The volume average particle diameter of the produced magnetic toner was 11.8 μm, and the number accumulation of 6.35 μm or less was 17 number%.

This magnetic toner was mixed with 0.4% by weight of hydrophobic colloidal silica to prepare a magnetic toner to which hydrophobic colloidal silica was externally added.

Prepare the magnetic toner with a Canon printer LBP-8 I
I was placed in a machine that was converted from 400 dpi to 600 dpi, and 6 to 12 and evaluated. As a result, the digital latent image was faithfully reproduced, the resolution was good, the gradation was excellent, the halftone and the image density were high, and the image was stable until the toner ran out.

In particular, the above-mentioned performance was stable even when the output of the computer was used until the toner was almost exhausted for connection.

Further, even in a low-temperature and low-humidity environment, the background was not stained, and the toner was good until the toner ran out, and there was no problem that white streaks appeared on solid black.

Further, the test was performed for one year in a mode in which the images are output twice or less per week, and a good image was obtained stably.

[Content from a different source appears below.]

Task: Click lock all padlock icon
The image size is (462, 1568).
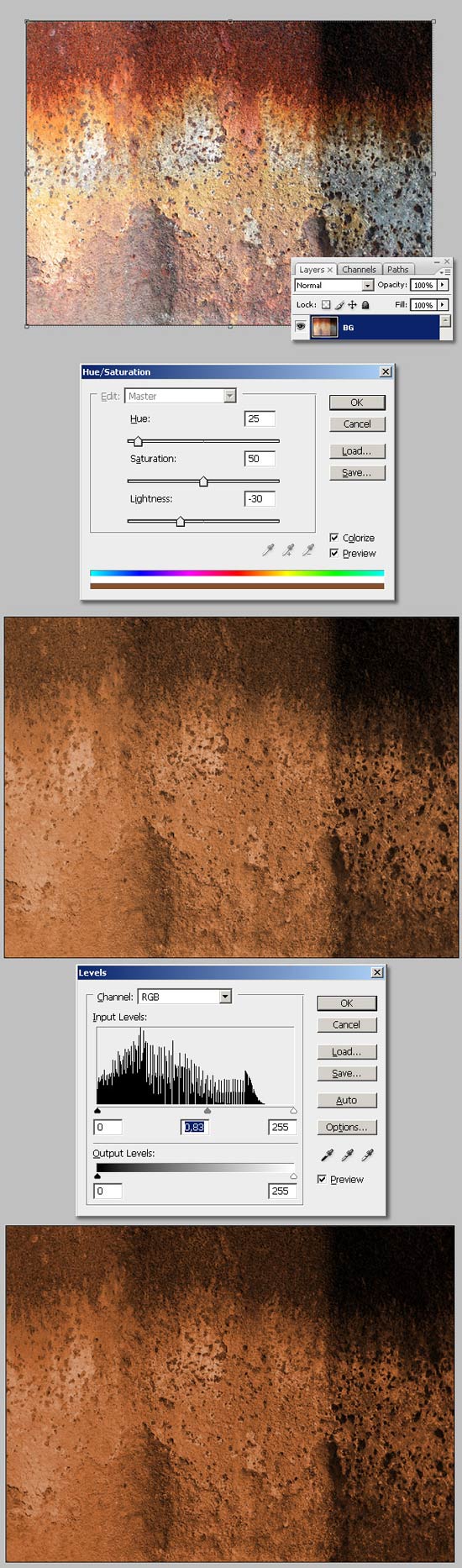Action: (365, 305)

Comparative Example 2 A toner was prepared and evaluated in the same manner as in Example 2, except that magnetite E was used without surface treatment in place of the magnetic substance used in Example 2.

The performance was almost the same, but black streaks were generated at about 4/6 of the toner exhaustion, especially in image output in a low temperature and low humidity environment. The generation of black streaks was eliminated by cleaning the primary charging wire.

Claims (2)

(57) [Claims] 1. A magnetic toner for developing an electrostatic latent image used for developing a digital latent image, wherein the magnetic toner contains a binder resin and a magnetic material,
The magnetic material has an average particle size of 0.05 to 0.2 μm, and
A magnetic toner for developing an electrostatic latent image, wherein a coefficient of change of a particle diameter is 25% or less, and a surface of the magnetic material is surface-treated with a surfactant. 2. The magnetic toner for developing an electrostatic latent image according to claim 1, wherein said magnetic material has an average particle size of 0.10 to 0.18 μm.